В соблазнах кровавой эпохи. Книга вторая - [249]
— А разве не сто пятьдесят? — испугалась важная персона. — По моим сведениям, было решение — сто пятьдесят.
— Нет, в телеграмме ясно говорится: двести. — И Марк показал телеграмму.
— Ладно, я сегодня буду звонить в Москву, уточню, — успокоилась, найдя выход из рискованной ситуации, важная персона.
Так держали тогда друг друга за руки, чтоб никто не мог самовольно высунуться, наши руководящие товарищи. Оно, конечно, было и понятно, но одно дело — умозрительность и интуиция, и совсем другое — личное впечатление твоего товарища.

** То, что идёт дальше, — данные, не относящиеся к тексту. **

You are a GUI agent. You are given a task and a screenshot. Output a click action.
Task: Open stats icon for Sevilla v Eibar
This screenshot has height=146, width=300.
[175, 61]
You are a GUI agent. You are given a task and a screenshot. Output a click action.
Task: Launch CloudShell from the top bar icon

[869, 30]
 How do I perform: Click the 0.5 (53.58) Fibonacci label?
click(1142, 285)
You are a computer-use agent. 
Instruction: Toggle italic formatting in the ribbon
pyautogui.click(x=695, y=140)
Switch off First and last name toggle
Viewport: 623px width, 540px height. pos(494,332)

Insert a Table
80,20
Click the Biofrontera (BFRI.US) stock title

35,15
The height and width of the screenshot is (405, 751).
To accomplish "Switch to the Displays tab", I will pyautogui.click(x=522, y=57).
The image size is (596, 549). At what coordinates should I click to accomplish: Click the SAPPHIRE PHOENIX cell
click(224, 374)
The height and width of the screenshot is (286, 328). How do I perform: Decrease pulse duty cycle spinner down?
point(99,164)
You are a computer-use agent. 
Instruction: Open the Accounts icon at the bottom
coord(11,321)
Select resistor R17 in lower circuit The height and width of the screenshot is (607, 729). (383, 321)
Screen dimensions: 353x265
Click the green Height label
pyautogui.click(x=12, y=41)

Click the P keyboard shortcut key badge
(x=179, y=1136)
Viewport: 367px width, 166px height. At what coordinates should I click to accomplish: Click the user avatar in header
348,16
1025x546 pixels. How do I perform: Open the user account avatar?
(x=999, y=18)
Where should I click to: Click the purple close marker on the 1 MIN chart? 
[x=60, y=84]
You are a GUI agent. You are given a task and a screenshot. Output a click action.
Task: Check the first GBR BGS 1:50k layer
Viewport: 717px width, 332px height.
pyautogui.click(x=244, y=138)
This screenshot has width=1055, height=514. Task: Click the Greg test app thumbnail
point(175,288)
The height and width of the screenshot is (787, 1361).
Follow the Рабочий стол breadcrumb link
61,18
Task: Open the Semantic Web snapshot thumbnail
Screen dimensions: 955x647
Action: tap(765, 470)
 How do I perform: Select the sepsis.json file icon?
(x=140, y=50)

Вообще круг обязанностей Фельда был невелик. В обычные дни он должен был найти — в основном в нашей газете — существенный (с точки зрения пропагандистской картины) материал и отправить в ТАСС телеграфом «информашку» строк в десять — двадцать. Все это вызывало со стороны его товарищей разнообразные, без всякой злобы или задней мысли, шутки и эпиграммы. В том числе и мою:
Его это не огорчало. Начальство его работой было довольно. Вообще эпиграмм, которые мы писали друг на друга, было много, были они остры, часто талантливы, но имели, так сказать, только локальный интерес. Приводить их здесь особого смысла нет.
Рассказ о редакционных буднях не входит в мою задачу. Да и в памяти остались только человеческие отношения, о которых была уже речь. Для того чтоб говорить об этом подробно, надо было бы писать на этом материале полноценную художественную прозу, а я никогда не чувствовал себя прозаиком — хоть и никогда не относился к прозе свысока, как свойственно многим представителям поэтического цеха. Да и задачи у меня, сформулированные мной в начале этих мемуаров, иные.
Не поговорить напоследок чуть более подробно еще об одном человеке в редакции — об уже не раз тут упоминавшемся ответственном редакторе нашей газеты Федоре Федоровиче Боярском, я просто не считаю возможным. Да и сюжет не позволит.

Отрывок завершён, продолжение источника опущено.